Oggetto del contendere sono 666 calzature originali del modello Nike Air Max ’97, contraddistinte dall’iconico Swoosh di Nike e dall’inconfondibile trade dress ma recanti delle vistose alterazioni, frutto della collaborazione del collettivo con il rapper Lil Nas X, tanto da essere ribattezzate “Satan Shoes” (scarpe di Satana).
Segni particolari:
- un pentagramma in bronzo come pendente tra i lacci e impresso nella fodera interna delle calzature;
- una croce rovesciata sulla linguetta;
- ricami in rosso sulla tomaia che rinviano al versetto (il 10:18) in cui nel Vangelo di Luca si parla del diavolo;
- e soprattutto, una goccia di sangue umano mischiata ad un liquido rosso iniettato nei cuscinetti d’aria tipici della suola delle Air Max.
Immediata la pioggia di critiche ma, il 29 marzo 2021, in meno di un minuto dal loro lancio in rete e nel pieno della Settimana Santa, 665 di 666 paia di sneakers, considerate “da collezione”, sono state vendute al prezzo di 1.018 $ al paio.
MSCHF non è certamente nuovo alle provocazioni di natura religiosa.
Nel 2019 aveva infatti rivenduto come “Jesus Shoes”, alla cifra di 3.000 $ al paio, 24 paia di calzature Nike dello stesso modello, in versione total white, dopo avere aggiunto un crocefisso tra i lacci e riempito i cuscinetti con del liquido azzurro e una goccia di acqua santa proveniente direttamente dal fiume Giordano. Nike al tempo non aveva ritenuto opportuno intervenire.

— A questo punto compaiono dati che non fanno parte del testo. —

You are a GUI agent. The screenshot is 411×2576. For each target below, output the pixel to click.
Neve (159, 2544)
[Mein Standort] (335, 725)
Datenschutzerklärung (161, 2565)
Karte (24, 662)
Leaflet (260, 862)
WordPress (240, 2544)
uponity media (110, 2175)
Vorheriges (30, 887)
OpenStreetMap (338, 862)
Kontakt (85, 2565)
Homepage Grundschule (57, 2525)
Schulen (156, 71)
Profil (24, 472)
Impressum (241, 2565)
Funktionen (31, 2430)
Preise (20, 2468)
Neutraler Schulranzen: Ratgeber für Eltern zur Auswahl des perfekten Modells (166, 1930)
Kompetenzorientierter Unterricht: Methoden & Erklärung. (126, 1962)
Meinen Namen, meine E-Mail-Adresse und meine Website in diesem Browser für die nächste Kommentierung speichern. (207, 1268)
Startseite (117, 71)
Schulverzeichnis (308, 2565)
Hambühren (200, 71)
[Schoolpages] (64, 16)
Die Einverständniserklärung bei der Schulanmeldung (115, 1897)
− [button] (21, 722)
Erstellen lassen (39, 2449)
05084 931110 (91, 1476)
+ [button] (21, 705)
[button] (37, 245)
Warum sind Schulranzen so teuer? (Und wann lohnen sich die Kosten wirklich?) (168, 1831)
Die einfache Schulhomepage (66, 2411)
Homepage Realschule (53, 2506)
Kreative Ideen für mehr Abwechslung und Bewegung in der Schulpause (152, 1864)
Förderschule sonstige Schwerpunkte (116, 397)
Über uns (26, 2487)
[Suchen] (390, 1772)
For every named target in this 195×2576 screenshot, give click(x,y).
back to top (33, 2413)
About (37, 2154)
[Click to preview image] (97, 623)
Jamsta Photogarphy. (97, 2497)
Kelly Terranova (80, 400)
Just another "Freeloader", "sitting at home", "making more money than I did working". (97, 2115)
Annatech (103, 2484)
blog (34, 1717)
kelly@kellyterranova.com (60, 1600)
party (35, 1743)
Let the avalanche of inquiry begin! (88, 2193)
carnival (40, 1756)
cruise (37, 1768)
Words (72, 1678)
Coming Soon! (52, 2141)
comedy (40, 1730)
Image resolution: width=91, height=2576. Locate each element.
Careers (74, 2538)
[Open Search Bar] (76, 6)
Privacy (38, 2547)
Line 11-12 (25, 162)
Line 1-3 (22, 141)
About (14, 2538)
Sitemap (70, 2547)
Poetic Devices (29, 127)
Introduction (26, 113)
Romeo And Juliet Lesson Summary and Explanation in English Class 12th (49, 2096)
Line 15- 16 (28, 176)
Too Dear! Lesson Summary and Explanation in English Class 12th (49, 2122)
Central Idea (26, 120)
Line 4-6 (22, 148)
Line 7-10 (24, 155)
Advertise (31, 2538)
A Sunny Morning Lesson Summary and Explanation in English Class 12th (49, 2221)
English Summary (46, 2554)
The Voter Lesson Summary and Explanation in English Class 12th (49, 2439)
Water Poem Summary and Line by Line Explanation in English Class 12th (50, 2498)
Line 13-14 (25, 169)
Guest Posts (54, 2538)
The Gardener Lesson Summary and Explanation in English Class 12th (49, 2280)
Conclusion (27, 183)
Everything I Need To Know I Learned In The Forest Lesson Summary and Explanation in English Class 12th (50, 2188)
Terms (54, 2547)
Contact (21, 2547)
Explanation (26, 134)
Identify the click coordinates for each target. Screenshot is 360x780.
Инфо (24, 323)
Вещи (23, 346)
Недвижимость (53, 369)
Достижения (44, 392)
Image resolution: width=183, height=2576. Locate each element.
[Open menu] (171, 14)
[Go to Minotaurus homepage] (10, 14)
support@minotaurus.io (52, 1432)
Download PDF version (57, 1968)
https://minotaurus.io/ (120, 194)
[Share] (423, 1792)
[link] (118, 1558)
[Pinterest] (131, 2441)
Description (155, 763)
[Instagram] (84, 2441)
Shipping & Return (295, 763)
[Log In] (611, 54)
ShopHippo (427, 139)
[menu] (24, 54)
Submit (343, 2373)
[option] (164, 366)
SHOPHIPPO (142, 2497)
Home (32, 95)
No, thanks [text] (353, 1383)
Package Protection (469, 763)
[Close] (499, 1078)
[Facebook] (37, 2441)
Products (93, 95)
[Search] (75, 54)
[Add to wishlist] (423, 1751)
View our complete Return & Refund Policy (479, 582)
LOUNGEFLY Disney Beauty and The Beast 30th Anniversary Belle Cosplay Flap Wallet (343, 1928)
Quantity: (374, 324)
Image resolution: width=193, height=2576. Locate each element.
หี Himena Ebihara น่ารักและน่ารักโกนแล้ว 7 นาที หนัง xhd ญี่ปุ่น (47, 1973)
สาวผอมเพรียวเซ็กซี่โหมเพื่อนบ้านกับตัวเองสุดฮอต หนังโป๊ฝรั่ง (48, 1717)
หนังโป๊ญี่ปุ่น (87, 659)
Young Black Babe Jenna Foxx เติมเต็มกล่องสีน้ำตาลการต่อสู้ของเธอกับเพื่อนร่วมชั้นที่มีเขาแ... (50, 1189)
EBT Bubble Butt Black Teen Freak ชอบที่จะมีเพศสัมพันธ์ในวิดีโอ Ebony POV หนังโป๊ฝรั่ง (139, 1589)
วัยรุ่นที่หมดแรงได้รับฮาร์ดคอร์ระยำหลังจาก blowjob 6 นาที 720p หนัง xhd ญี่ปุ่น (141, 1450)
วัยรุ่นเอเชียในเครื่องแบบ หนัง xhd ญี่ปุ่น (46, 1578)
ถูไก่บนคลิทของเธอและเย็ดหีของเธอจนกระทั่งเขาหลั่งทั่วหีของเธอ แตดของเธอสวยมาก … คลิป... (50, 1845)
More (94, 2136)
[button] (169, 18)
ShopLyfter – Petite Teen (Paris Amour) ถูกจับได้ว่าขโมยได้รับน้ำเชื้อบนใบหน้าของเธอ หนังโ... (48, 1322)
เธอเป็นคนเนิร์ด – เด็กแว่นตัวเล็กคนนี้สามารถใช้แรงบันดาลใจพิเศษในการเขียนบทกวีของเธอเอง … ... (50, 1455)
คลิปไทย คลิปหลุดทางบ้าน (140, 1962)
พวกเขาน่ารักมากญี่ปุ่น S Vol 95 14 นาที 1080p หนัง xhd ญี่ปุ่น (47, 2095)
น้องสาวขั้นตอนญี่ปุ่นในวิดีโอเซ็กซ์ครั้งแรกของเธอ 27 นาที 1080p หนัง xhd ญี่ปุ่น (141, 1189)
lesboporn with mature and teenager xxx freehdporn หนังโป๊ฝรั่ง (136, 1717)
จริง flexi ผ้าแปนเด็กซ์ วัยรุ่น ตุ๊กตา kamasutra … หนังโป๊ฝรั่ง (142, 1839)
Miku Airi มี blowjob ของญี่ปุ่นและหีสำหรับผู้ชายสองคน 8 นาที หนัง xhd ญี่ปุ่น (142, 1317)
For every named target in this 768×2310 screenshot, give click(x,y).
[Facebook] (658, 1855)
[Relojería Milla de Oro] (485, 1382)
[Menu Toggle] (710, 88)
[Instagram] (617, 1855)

Questa volta però, complice il riferimento a Satana in una delle settimane più sacre dell’anno per la religione cristiana, il progetto ha suscitato polemiche accese da parte dei consumatori che si sono scatenati nei social media invitando a boicottare Nike a causa della sua presunta associazione con le scarpe considerate blasfeme e la conseguente promozione del satanismo.
Inevitabile una reazione aggressiva della multinazionale statunitense che è ricorsa alle vie legali lamentando la contraffazione e la diluizione del proprio marchio, la violazione delle norme in materia di concorrenza sleale e richiedendo, oltre all’inibitoria della condotta di MSCHF, il risarcimento dei danni da essa derivanti.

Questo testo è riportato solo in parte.